Postthrombotic syndrome (PTS) is a frequent complication of venous thromboembolism (VTE). Using MarketScan claims data from January 2012 to June 2015, we identified adults with a primary diagnosis code for VTE during a hospitalization/emergency department visit, ≥6 months of insurance coverage prior to the index event and newly started on rivaroxaban or warfarin within 30 days of the index VTE. Patients with <4-month follow-up postindex event or a claim for any anticoagulant during 6-month baseline period were excluded. Differences in baseline characteristics between rivaroxaban and warfarin users were adjusted for using inverse probability of treatment weights based on propensity scores.
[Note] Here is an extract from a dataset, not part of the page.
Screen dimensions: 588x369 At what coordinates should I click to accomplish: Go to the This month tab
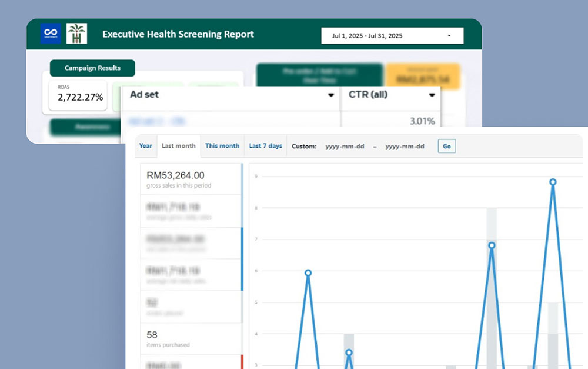pos(222,146)
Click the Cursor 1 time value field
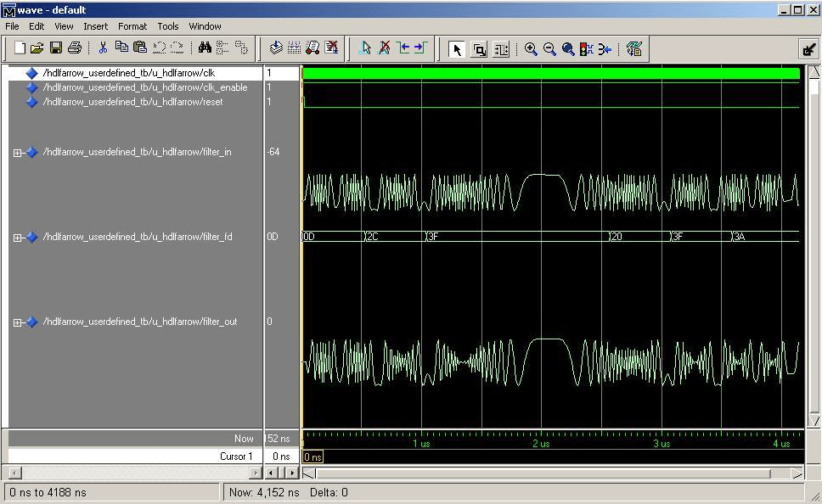Image resolution: width=822 pixels, height=504 pixels. (280, 456)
Patients were followed for the development of PTS starting 3 months after the index VTE. Cox regression was performed and reported as hazard ratios with 95% confidence intervals (CIs). In total, 10 463 rivaroxaban and 26 494 warfarin users were followed for a mean of 16 ± 9 (range, 4-39) months. Duration of anticoagulation was similar between cohorts (median = 6 months). Rivaroxaban was associated with a 23% (95% CI: 16-30) reduced hazard of PTS versus warfarin. Rivaroxaban was associated with a significant risk reduction in symptoms of PTS compared to warfarin in patients with VTE treated in routine practice.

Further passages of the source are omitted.